O Beijo do Enigma
Houve um tempo em que o mundo cabia dentro de um teatro.
Chamava-se Enigma, e era mais que um lugar — era um refúgio.
Entre cortinas vermelhas e risadas de juventude, encontrei Patrícia.
A musa que não pedi, mas que o destino insistiu em colocar no meu caminho.
Ela chegou como se o universo tivesse dado “play” em uma nova trilha sonora.
Aos treze, não sabia o que era o amor — só o senti.
Ela se tornou o meu norte, meu referencial, meu verso inacabado.
O beijo dela... ah, aquele beijo… ainda vive em mim,
como se o tempo tivesse parado só para assistir.
E havia as cartas.
O carteiro que atravessava a cidade trazia o mundo dela em envelopes simples,
cada palavra escrita como um fio que me puxava para perto dela.
E havia também as ligações.
O telefone tocava, e ouvir sua voz era sentir o universo inteiro
reduzido a segundos de riso, de hesitação, de calor.
Cada “alô” carregava o poder de parar a respiração,
de fazer o coração dançar entre alegria e saudade.
E havia as madrugadas, silenciosas e insones,
quando a cidade dormia e eu escrevia versos pensando nela.

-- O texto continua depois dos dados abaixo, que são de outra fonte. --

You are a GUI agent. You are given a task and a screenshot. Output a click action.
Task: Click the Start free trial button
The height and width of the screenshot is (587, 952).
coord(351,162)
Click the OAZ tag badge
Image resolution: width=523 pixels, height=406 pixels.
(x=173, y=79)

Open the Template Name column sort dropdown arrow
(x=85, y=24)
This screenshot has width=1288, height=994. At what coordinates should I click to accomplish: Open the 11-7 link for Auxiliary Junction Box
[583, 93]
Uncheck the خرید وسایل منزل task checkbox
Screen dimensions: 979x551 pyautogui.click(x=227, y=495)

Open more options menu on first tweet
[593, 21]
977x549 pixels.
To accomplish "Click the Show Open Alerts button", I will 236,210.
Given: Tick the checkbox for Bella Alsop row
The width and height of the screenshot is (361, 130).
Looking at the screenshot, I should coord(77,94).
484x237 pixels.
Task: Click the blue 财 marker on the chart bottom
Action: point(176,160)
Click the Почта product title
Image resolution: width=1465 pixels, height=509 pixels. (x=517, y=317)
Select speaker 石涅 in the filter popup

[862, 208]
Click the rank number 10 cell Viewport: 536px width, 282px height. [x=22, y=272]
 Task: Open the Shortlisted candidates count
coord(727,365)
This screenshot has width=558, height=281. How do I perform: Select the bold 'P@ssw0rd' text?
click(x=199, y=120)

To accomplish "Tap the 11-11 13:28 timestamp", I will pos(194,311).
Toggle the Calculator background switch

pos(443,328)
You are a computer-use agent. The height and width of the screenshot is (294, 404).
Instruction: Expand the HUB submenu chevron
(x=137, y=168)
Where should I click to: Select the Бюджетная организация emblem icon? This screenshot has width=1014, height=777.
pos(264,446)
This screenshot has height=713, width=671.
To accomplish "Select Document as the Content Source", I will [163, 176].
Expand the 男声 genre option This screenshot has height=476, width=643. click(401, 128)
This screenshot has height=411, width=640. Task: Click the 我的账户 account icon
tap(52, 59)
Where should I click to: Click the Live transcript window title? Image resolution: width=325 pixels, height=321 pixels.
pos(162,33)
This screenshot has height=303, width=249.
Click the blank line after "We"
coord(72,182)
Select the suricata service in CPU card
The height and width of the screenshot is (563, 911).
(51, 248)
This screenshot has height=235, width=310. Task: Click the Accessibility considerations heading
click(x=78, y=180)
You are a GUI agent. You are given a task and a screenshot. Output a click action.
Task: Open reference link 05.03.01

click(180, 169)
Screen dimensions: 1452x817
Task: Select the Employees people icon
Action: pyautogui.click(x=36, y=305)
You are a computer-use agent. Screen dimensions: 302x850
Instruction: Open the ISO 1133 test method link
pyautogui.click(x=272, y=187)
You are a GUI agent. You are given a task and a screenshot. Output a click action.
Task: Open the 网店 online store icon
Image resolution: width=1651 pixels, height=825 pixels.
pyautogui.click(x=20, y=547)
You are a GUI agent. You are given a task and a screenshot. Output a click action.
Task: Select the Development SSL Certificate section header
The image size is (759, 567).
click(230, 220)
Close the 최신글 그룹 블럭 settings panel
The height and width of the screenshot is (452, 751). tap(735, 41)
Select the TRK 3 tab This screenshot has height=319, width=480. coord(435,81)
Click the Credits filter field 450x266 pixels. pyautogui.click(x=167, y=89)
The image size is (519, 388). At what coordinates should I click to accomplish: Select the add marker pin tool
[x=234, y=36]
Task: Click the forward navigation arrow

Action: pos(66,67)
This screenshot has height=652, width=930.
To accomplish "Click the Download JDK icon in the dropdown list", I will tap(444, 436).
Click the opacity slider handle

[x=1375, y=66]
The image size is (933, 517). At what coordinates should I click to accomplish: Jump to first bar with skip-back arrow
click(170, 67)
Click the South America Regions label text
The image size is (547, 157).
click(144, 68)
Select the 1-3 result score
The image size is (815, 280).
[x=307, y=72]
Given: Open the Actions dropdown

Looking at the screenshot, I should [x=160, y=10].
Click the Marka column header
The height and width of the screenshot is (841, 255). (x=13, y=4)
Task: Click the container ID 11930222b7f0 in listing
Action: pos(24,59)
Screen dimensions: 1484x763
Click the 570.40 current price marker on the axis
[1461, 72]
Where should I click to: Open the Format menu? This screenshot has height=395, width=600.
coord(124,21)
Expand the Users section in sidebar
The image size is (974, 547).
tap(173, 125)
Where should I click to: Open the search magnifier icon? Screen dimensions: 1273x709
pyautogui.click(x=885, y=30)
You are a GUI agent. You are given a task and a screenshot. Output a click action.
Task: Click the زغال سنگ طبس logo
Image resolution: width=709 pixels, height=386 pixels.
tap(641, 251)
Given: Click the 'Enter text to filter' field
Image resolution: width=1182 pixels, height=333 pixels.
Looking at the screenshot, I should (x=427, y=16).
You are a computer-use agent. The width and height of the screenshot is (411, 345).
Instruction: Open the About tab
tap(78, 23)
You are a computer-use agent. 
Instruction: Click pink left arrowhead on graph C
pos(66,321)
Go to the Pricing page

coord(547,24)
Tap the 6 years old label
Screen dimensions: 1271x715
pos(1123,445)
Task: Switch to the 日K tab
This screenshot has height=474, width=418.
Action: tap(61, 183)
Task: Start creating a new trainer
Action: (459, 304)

Palavras improvisadas, sentimentos crus, sonhos desordenados
transformavam-se em poesia que só eu lia,
mas que guardava cada fragmento dela,
cada rastro do que sentia e nunca se apagaria.
Depois vieram os anos — implacáveis, mudos, necessários.
Nos tornamos memórias ambulantes um do outro:
primeiro namorados, depois amigos, depois ecos.
E no fim, apenas conhecidos.
Mas a alma reconhece o que o tempo finge esquecer.
Alguns lugares guardam marcas que ninguém mais vê.
A Avenida Tiradentes, o Shopping Paraíso,
os encontros com Amélia, os caminhos pelo Parque do Ibirapuera —
São Paulo inteira respira Patrícia em cada sombra, em cada riso antigo.
Cresci nesta cidade, me tornei quem sou aqui,
e certos amores, mesmo distantes,
se tornam parte da paisagem da alma.